▸ PROBLEM TO WORK ON:
Write out exactly the lines below that run from the one containing "Screen dimensions: 1080x406" through the one containing "Given: Tap the no-SIM card status icon", both included, with no other lines.

Stored entries
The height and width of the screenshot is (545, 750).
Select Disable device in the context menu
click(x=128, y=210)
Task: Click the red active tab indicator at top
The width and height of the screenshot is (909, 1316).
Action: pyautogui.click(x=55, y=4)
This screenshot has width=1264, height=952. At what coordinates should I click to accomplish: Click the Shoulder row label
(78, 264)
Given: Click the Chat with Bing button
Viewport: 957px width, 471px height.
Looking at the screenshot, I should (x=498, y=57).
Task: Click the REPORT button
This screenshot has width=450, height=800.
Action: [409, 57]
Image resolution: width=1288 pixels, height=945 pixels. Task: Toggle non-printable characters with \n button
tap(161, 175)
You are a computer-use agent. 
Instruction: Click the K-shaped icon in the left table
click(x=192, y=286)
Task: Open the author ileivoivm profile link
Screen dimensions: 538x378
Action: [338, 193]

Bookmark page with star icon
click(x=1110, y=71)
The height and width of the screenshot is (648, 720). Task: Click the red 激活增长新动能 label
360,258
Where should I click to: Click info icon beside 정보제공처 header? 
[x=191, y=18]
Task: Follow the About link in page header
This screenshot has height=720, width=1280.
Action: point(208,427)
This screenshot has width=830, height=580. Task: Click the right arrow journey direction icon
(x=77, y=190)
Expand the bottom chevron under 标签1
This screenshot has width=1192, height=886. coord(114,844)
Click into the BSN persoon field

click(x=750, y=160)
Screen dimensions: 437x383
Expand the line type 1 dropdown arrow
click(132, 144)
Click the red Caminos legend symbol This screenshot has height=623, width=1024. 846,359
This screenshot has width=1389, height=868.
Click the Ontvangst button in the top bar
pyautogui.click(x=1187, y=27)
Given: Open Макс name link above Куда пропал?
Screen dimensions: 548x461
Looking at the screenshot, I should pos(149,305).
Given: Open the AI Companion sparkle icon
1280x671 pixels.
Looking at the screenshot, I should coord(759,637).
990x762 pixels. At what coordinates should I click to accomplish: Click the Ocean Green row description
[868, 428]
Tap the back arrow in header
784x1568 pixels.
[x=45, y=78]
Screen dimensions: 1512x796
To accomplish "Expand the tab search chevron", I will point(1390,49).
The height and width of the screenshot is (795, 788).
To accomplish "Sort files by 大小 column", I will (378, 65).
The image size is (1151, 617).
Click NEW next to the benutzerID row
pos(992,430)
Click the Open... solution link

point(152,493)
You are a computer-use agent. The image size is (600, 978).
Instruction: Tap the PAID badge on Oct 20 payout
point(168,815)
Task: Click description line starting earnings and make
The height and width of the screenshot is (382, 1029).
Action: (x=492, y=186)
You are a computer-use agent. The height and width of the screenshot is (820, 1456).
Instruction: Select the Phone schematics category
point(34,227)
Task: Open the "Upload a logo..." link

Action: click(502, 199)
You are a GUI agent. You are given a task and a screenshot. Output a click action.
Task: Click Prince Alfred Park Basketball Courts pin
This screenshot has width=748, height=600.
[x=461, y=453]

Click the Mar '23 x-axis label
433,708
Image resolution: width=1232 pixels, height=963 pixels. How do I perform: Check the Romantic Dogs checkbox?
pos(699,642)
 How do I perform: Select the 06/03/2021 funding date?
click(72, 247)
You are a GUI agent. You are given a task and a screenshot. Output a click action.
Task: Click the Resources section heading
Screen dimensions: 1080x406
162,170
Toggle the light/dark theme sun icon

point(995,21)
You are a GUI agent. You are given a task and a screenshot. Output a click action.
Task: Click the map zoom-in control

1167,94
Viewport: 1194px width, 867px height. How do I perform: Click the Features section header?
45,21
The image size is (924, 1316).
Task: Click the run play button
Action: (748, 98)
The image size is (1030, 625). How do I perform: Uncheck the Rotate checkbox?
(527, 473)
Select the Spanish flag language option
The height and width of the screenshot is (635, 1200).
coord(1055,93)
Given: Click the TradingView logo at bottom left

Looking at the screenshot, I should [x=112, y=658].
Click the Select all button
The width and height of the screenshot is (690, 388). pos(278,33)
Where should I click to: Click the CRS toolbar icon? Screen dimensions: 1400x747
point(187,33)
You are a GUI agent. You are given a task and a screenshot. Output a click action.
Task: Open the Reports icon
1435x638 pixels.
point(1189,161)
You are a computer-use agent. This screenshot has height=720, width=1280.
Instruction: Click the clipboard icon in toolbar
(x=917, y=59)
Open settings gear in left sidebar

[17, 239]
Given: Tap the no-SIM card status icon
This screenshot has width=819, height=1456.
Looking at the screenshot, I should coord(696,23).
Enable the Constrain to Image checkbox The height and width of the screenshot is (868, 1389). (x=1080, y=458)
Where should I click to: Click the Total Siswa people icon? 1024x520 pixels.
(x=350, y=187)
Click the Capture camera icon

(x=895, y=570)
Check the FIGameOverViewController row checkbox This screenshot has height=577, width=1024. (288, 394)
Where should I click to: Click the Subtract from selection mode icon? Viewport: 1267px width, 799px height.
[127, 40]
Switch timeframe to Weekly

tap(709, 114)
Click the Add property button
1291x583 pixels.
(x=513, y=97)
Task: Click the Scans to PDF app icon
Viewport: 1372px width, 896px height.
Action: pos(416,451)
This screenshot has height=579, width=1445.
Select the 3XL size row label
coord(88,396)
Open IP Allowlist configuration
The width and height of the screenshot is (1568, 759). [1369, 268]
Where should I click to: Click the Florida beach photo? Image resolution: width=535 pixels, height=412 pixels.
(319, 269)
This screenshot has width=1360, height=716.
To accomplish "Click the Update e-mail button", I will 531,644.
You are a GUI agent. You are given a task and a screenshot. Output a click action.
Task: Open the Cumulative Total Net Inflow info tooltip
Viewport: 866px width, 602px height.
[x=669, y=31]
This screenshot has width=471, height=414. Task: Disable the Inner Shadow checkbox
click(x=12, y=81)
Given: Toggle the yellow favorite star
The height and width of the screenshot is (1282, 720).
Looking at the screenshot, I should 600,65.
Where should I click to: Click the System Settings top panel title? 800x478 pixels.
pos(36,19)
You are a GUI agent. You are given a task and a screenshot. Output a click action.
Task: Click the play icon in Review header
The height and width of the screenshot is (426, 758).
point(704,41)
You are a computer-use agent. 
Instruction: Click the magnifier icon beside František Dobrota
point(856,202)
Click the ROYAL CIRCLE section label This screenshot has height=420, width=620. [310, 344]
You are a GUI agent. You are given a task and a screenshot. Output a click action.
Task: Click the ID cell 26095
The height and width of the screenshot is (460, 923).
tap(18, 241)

▸ SOLUTION:
Screen dimensions: 1080x406
162,170
Toggle the light/dark theme sun icon

point(995,21)
You are a GUI agent. You are given a task and a screenshot. Output a click action.
Task: Click the map zoom-in control

1167,94
Viewport: 1194px width, 867px height. How do I perform: Click the Features section header?
45,21
The image size is (924, 1316).
Task: Click the run play button
Action: (748, 98)
The image size is (1030, 625). How do I perform: Uncheck the Rotate checkbox?
(527, 473)
Select the Spanish flag language option
The height and width of the screenshot is (635, 1200).
coord(1055,93)
Given: Click the TradingView logo at bottom left

Looking at the screenshot, I should [x=112, y=658].
Click the Select all button
The width and height of the screenshot is (690, 388). pos(278,33)
Where should I click to: Click the CRS toolbar icon? Screen dimensions: 1400x747
point(187,33)
You are a GUI agent. You are given a task and a screenshot. Output a click action.
Task: Open the Reports icon
1435x638 pixels.
point(1189,161)
You are a computer-use agent. This screenshot has height=720, width=1280.
Instruction: Click the clipboard icon in toolbar
(x=917, y=59)
Open settings gear in left sidebar

[17, 239]
Given: Tap the no-SIM card status icon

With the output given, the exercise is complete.